きっと間近で見たらすごく感動して興奮するんだろうなぁ・・・
こちらではついに夏休みが終わりました。
何気ない普通の毎日がこの記事を見ると少し考えさせられました。
セーケイの民族歌、無知な私でもぐっときました。

Re: またまたまた失礼します
Yuriさん、いつもコメントをありがとうございます。
このような美しい刺繍がただの品ではなくて、
生活の中にしっかりと根付き、
生きていることにこそ価値があると思います。
博物館ではなく、
こうした生の刺繍が見られるのはいつまででしょうか。

本当はカロタセグの旅行記が終わってから、
別の記事を書きたかったのですが、
どうしてもこの出来事を知ってもらいたくて、載せました。
ハンガリー人の少数民族が民俗衣装などの伝統を守っているのも、
少数であるという所以だと思います。
衣装を着るということにも、
自分たちはハンガリー人としてここに存在しているという
最大限のアピールなのでしょう。
現代のように、表の世界に無関心になりがちな生活の中で、
こうして各地から大きな声で主張をするために2万人近くが集まったことは、
凄いことだなと思います。
ハンガリーの国歌(ではなく、本当は民族歌なのです)を歌い、
最後にセーケイの民族歌の大合唱に包まれました。
私は日本人ですが、
ルーマニアに生きるハンガリー人のひとりである息子のためにも、
あの場でデモをしました。


No title
日常の中に伝統が根付くことはすごく大切ですごく儚いものなんですね。
日本人はそういうことが薄れていってしまったと思います。
だからこそ、きっとその価値がわかります。
本当に大切にしてほしいです。
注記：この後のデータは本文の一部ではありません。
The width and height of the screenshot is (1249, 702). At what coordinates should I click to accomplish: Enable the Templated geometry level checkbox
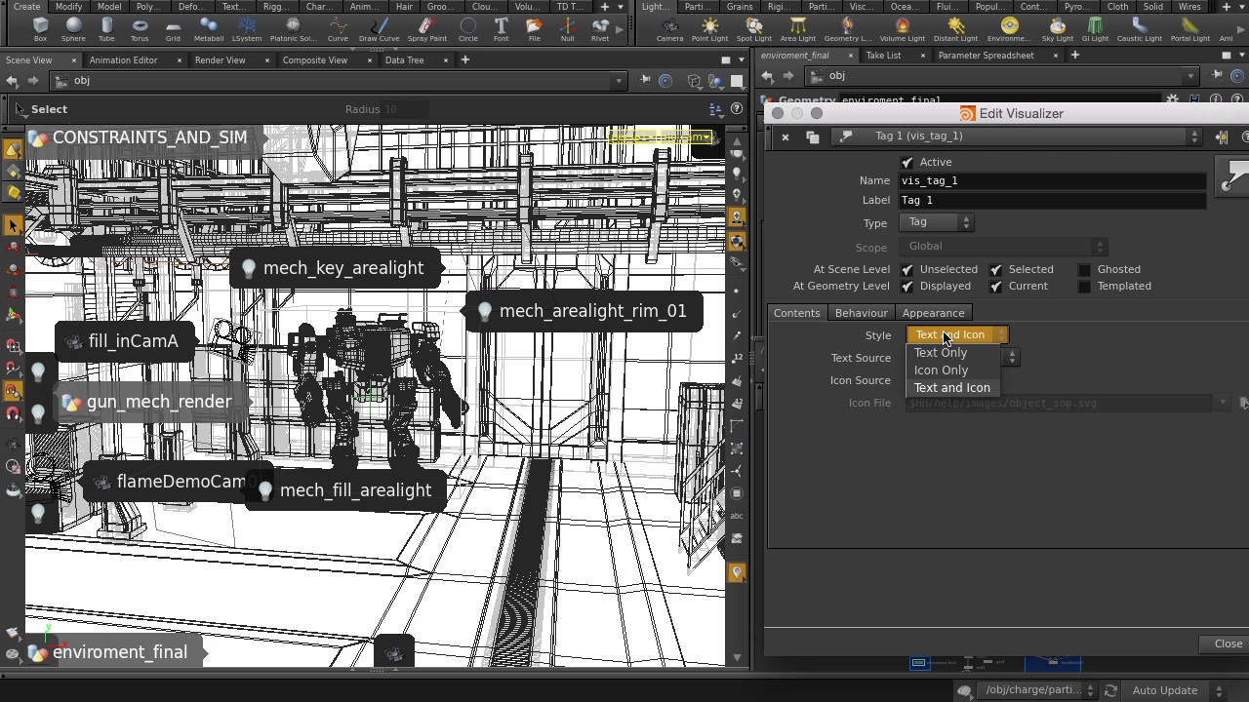point(1084,287)
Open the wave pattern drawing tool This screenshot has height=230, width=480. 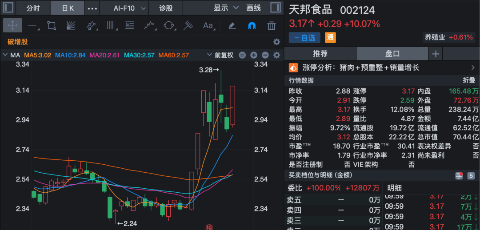[x=149, y=25]
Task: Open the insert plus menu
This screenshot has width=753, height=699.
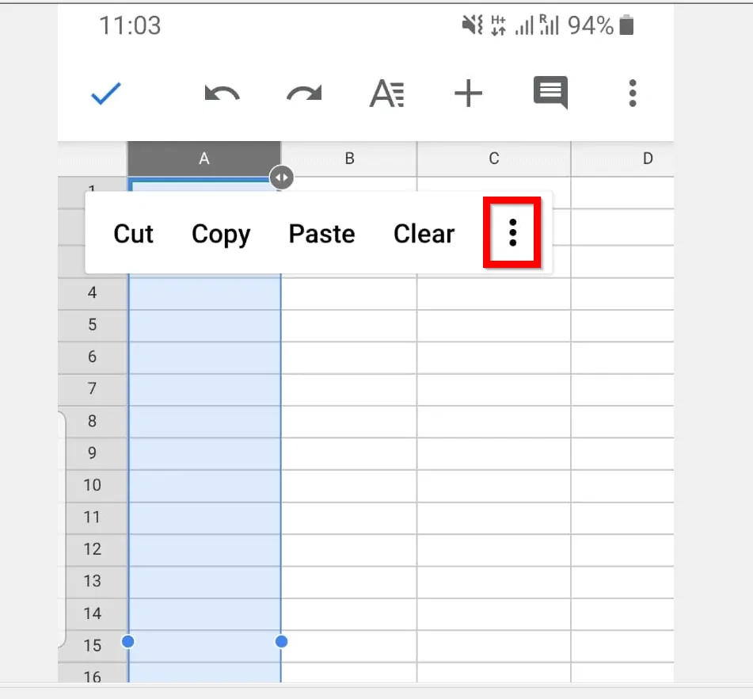Action: (x=468, y=94)
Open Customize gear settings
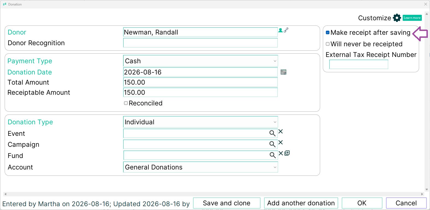 [x=397, y=18]
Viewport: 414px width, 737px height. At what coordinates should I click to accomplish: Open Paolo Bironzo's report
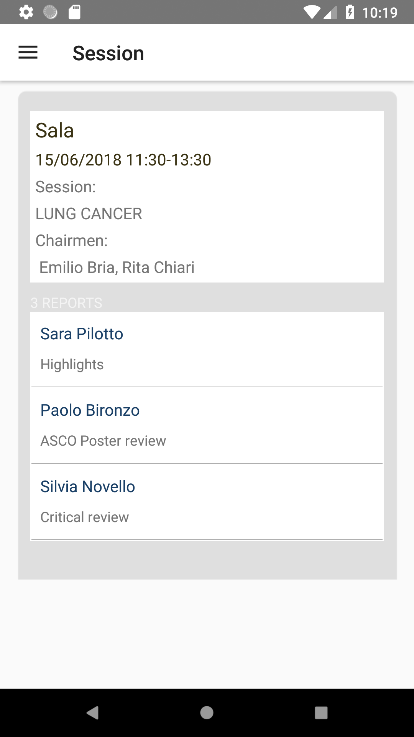tap(90, 410)
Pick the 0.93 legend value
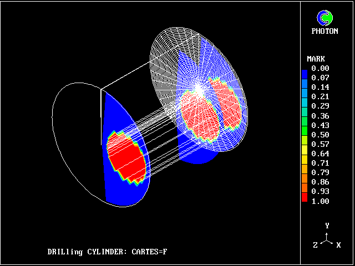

そして大切にしたいです。
一つの文化が消されるのはすごく悔しい。
自分自身が消されそうになるなんて、想像しただけでも苦しいです。

Re: No title
日本でもそういう伝統文化が、
よく見回せばきっと見つかると思います。
私もずっと無関心で育ってきましたが、
大人になって地元にすばらしい遺産があることに気がつきました。
里の文化、田の神の信仰や神楽です。
ちょっと角度を変えるだけで、
いろいろなものが見えてくるはずです。

ハンガリー人の知人がこういいました。
「もしも、日本で第二次大戦後に
九州を取られ、四国をとられ、北海道を取られることを想像してみてごらん。
僕たちハンガリー人は、第一次大戦で国土の3分の2を失ってしまったんだ。」
国の領土は常に変わりますが、
そこに住む人たちには罪がなく、
歴史に翻弄される悲しい運命を背負っています。

人はさまざまな文化に属して育っていくと思いますが、
ルーマニアという国、
ハンガリー語という母国、
そして息子はさらに日本人という文化も持っています。
そういう多様性を認める社会を作っていかないといけないと思います。